Quantifying the Effects of Exercise on a Transcriptomic Aging Clock
The first epigenetic clocks used to assess biological age were, oddly, insensitive to the state of physical fitness. This is not an intuitive outcome, given that we know lifestyle choices relating to fitness appear have measurable effects on human life expectancy in epidemiological studies. This is one of a number of hints that suggest that most clocks are incomplete, that they only reflect some fraction of the many factors affecting health and mortality. Researchers here instead use a transcriptomic clock to assess the effects of a high intensity exercise program, and do see an effect that looks more reasonable when compared to the results of epidemiological studies of exercise and fitness. This is one small step of many that will need to be taken to calibrate and compare the many different aging clocks in an attempt to find those that can be used in an unbiased way to assess future potential rejuvenation therapies.
While the relationship between exercise and life span is well-documented, little is known about the effects of specific exercise protocols on modern measures of biological age. Transcriptomic age (TA) predictors provide an opportunity to test the effects of high-intensity interval training (HIIT) on biological age utilizing whole-genome expression data.
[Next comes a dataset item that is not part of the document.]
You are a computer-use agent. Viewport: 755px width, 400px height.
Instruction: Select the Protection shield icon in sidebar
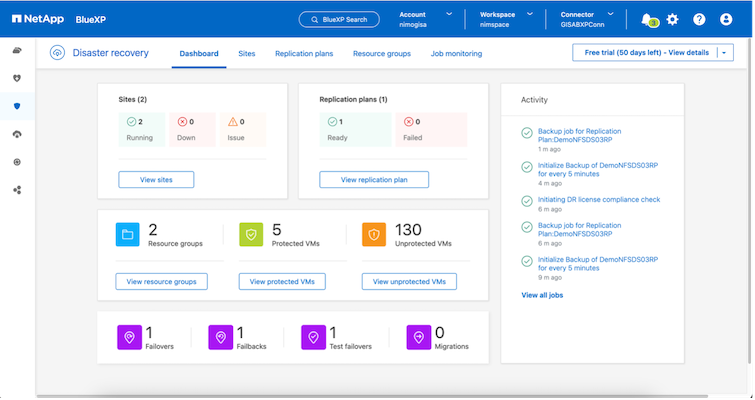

A single-site, single-blinded, randomized controlled clinical trial design was utilized. Thirty sedentary participants (aged 40-65) were assigned to either a HIIT group or a no-exercise control group. After collecting baseline measures, HIIT participants performed three 10 × 1 HIIT sessions per week for 4 weeks. Each session lasted 23 min, and total exercise duration was 276 min over the course of the 1-month exercise protocol. TA, 10-item perceived stress scale (PSS-10) score, Pittsburgh sleep quality index (PSQI) score, patient health questionnaire 9-item depression module (PHQ-9) score, and various measures of body composition were all measured at baseline and again following the conclusion of exercise/control protocols.
Transcriptomic age reduction of 3.59 years was observed in the exercise group while a 3.29-years increase was observed in the control group. Also, PHQ-9, PSQI, BMI, body fat mass, and visceral fat measures were all improved in the exercise group. A hypothesis-generation gene expression analysis suggested exercise may modify autophagy, mTOR, AMPK, PI3K, neurotrophin signaling, insulin signaling, and other age-related pathways. A low dose of HIIT can reduce an mRNA-based measure of biological age in sedentary adults between the ages of 40 and 65 years old. Other changes in gene expression were relatively modest, which may indicate a focal effect of exercise on age-related biological processes.